Cinema Verite Comes to L.A.'s Club Scene

November 25, 2001|Lina Lecaro

For his new rock 'n' roll documentary, "Badsville," P.J. Wolff spent 18 months filming in L.A.'s smokiest, sweatiest underground music sanctuaries, where would-be rock stars pour their hearts out onstage night after night--often to hordes of loyal followers--but few seem able to break into the mainstream.

"I knew these bands had some interesting tales to tell," says Wolff, whose raucous film showcases local bohemian stalwarts such as Extra Fancy, Motochrist, Texas Terri and the Stiff Ones, Bubble, Pigmy Love Circus, the Streetwalkin' Cheetahs and the Hangmen. The latter's front man, Bryan Small, speaks for many of his colorful peers when he likens his band's early days to VH-1's " 'Behind the Music,' but without the limos and the big bucks to back it up."

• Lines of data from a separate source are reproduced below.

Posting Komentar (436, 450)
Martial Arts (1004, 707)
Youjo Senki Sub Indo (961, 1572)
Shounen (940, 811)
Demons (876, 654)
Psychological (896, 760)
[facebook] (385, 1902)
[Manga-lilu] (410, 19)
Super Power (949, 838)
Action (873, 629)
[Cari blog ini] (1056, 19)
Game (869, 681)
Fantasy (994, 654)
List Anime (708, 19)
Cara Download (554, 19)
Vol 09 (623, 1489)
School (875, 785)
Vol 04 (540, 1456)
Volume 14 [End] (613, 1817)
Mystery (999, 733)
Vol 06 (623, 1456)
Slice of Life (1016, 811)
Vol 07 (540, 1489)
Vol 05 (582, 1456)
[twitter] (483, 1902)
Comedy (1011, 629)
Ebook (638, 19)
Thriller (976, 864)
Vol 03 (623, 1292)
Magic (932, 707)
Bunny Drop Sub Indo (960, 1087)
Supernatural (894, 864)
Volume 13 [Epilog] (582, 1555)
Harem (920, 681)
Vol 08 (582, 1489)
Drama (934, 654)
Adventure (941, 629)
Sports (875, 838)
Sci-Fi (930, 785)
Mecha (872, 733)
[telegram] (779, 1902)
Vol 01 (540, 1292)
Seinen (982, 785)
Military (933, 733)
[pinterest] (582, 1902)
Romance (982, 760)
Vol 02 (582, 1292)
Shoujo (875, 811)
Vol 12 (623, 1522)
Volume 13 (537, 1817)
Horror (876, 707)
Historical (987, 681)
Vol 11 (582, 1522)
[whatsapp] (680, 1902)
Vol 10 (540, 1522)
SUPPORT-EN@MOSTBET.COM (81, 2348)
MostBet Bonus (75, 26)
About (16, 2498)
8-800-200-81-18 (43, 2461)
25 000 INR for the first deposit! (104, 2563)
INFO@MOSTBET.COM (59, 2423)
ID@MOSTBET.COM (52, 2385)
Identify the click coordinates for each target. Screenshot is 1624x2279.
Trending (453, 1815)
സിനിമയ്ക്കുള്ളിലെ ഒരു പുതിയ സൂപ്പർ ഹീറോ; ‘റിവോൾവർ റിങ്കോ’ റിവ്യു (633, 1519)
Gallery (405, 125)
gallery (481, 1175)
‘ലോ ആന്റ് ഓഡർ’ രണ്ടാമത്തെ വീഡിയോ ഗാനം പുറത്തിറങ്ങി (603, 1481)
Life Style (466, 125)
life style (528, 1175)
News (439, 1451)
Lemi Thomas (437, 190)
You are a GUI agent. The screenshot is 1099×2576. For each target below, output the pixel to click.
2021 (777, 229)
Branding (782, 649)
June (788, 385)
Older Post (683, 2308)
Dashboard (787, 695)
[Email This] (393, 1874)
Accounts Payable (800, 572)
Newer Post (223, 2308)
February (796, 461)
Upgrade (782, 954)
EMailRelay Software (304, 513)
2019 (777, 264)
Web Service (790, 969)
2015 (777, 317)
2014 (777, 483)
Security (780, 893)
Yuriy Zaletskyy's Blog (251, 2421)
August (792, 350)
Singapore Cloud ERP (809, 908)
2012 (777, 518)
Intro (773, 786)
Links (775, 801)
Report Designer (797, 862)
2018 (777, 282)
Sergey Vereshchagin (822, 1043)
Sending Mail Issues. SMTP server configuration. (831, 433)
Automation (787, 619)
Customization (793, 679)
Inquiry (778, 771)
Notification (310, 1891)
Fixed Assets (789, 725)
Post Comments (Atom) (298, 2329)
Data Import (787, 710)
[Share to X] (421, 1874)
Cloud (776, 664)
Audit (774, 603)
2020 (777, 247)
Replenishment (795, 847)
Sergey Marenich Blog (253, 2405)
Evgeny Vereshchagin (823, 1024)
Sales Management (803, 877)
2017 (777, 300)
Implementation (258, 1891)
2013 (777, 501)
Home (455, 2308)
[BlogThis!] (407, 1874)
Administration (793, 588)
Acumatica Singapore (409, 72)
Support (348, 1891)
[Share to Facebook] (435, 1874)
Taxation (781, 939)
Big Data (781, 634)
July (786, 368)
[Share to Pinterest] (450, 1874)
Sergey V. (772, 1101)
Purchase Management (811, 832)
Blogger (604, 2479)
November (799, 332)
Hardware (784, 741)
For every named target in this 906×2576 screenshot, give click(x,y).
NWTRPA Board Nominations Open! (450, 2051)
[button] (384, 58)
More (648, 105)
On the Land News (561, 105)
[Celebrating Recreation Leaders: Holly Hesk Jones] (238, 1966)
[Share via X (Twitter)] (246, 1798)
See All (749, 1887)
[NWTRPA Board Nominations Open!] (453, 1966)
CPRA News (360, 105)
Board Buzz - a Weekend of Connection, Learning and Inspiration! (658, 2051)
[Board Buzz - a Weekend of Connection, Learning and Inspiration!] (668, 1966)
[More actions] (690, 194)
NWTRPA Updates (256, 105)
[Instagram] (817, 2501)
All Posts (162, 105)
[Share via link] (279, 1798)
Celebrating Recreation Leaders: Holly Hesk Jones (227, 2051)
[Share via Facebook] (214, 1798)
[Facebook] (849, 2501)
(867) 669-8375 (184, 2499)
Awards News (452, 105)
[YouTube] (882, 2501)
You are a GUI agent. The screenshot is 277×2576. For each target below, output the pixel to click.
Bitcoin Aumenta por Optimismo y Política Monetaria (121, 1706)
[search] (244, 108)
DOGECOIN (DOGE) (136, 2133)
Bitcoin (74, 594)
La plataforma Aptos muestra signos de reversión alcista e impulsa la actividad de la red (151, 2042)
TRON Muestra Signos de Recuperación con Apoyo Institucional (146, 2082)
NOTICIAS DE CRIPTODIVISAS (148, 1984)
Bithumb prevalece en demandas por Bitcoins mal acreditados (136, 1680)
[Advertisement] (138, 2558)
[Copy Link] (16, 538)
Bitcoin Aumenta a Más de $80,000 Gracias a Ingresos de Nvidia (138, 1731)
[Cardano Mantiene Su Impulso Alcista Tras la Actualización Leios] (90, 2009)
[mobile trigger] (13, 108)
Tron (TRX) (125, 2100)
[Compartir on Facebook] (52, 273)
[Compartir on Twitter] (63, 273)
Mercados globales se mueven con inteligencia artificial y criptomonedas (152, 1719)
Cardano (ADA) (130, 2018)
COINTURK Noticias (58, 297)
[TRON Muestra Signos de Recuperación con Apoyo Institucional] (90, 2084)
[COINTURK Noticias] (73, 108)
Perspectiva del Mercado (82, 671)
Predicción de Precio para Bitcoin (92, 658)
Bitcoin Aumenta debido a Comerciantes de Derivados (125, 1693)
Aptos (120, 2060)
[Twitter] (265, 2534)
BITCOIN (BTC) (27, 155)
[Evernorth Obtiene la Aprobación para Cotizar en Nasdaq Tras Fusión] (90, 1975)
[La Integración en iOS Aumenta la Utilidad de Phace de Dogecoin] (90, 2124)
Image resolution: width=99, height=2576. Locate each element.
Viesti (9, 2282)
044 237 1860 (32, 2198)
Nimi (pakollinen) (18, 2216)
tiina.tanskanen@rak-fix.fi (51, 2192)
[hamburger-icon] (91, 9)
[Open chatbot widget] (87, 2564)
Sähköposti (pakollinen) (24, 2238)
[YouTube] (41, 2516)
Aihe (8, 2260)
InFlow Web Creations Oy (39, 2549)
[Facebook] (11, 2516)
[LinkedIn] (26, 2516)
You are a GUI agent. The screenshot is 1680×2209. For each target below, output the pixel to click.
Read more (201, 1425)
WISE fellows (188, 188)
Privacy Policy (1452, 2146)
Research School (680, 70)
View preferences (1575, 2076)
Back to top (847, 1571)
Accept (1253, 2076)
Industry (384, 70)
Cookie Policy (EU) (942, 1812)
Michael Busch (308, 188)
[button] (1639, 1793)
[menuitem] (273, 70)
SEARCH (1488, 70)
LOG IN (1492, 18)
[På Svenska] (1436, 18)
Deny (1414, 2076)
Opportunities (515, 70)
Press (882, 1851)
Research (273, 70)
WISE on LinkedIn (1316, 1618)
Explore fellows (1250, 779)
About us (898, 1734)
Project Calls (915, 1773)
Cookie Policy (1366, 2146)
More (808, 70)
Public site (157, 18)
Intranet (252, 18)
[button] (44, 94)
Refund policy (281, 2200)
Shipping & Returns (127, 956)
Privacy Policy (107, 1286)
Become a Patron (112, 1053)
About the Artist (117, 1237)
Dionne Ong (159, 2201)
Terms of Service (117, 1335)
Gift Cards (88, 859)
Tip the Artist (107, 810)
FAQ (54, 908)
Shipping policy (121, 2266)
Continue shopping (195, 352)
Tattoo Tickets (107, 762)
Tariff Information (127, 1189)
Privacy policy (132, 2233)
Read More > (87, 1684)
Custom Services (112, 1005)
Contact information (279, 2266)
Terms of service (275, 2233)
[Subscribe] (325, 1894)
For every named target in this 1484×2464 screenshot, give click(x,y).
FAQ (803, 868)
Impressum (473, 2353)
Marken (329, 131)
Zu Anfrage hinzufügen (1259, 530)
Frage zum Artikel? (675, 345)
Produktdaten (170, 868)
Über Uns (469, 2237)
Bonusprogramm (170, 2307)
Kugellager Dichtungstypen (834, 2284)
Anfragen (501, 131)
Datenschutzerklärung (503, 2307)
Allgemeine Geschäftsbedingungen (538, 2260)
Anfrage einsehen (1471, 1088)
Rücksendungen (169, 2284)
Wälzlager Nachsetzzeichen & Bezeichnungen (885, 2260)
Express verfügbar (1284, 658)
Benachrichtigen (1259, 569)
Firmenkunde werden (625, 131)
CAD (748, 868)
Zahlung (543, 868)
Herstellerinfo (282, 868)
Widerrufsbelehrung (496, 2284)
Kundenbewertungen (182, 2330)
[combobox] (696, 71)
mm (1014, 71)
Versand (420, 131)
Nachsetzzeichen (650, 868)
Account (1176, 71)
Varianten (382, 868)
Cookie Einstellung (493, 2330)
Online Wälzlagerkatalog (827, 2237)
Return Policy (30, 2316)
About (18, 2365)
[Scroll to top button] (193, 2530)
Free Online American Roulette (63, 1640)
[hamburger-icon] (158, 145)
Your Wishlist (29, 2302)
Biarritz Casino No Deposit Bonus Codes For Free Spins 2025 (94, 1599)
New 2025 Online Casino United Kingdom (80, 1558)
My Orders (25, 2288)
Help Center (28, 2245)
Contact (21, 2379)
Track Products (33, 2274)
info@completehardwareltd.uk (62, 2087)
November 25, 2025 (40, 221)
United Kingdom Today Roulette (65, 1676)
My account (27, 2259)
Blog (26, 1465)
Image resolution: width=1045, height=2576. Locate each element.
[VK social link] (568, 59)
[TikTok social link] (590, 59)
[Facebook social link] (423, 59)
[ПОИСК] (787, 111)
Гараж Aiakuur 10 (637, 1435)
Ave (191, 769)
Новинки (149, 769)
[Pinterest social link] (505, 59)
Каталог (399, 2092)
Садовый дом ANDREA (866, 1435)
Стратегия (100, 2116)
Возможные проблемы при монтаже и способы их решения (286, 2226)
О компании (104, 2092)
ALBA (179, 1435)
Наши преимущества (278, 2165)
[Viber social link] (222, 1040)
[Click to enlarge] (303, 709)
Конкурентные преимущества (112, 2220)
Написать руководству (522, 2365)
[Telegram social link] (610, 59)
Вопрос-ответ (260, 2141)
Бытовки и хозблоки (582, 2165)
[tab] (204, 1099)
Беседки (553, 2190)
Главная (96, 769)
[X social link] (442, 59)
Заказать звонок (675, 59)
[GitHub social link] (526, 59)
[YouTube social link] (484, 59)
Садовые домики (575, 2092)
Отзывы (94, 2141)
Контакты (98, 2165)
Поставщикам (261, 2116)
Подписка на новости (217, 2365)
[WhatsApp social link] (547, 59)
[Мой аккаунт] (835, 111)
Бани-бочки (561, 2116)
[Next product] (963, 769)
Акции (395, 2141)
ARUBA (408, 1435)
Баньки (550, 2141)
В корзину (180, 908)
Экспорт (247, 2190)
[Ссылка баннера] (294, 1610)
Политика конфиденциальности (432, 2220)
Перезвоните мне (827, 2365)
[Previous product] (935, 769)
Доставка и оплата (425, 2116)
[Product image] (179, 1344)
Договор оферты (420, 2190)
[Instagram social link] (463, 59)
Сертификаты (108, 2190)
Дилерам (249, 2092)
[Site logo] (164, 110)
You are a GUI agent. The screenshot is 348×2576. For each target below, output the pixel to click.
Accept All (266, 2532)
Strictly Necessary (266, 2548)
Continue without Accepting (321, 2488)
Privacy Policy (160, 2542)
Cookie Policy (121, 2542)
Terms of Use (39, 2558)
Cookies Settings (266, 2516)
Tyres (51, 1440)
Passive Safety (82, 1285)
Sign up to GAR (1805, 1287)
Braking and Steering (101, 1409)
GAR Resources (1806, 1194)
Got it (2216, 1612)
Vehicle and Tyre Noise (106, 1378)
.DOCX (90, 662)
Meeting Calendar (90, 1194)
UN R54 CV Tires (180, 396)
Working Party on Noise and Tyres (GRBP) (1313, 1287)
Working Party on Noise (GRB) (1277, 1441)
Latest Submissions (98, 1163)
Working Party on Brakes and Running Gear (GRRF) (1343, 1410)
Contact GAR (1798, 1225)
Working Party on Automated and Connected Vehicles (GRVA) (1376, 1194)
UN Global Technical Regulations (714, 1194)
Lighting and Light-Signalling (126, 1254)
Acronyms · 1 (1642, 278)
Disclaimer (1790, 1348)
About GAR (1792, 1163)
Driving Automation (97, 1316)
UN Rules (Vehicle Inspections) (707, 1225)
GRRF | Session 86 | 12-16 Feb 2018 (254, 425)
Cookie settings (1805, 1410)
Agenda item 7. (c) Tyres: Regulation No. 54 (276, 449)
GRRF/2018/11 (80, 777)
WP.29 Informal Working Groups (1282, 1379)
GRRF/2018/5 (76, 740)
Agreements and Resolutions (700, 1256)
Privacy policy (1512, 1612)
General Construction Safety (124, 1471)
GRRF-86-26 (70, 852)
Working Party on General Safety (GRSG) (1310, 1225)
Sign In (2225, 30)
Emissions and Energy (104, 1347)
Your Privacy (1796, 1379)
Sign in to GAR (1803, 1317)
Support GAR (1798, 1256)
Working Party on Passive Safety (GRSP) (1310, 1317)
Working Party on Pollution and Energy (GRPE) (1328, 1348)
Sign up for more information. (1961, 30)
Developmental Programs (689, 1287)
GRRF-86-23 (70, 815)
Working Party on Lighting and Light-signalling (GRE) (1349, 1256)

A struggling musician himself, Wolff saw making "Badsville" (a mix of interviews and live footage a la Penelope Spheeris' "Decline of Western Civilization"), as a way to bypass the corporate gatekeepers and snag attention for his favorite bands. The result, for sale at Tower Video in Hollywood, opens a window on a volatile milieu where drug problems, stage mishaps, personality conflicts, unappealing day jobs and record deals gone awry are just part of the game.

Despite its cautionary moments, Wolff's exuberant valentine to L.A.'s demimonde die-hards celebrates a subculture where music may not always translate into a career, but often becomes a way of life. "If Joe rock 'n' roller in Idaho picks it up and becomes a fan of one these bands, that would make me happy," he says. "There's such talent here, and hopefully this will help it get some exposure."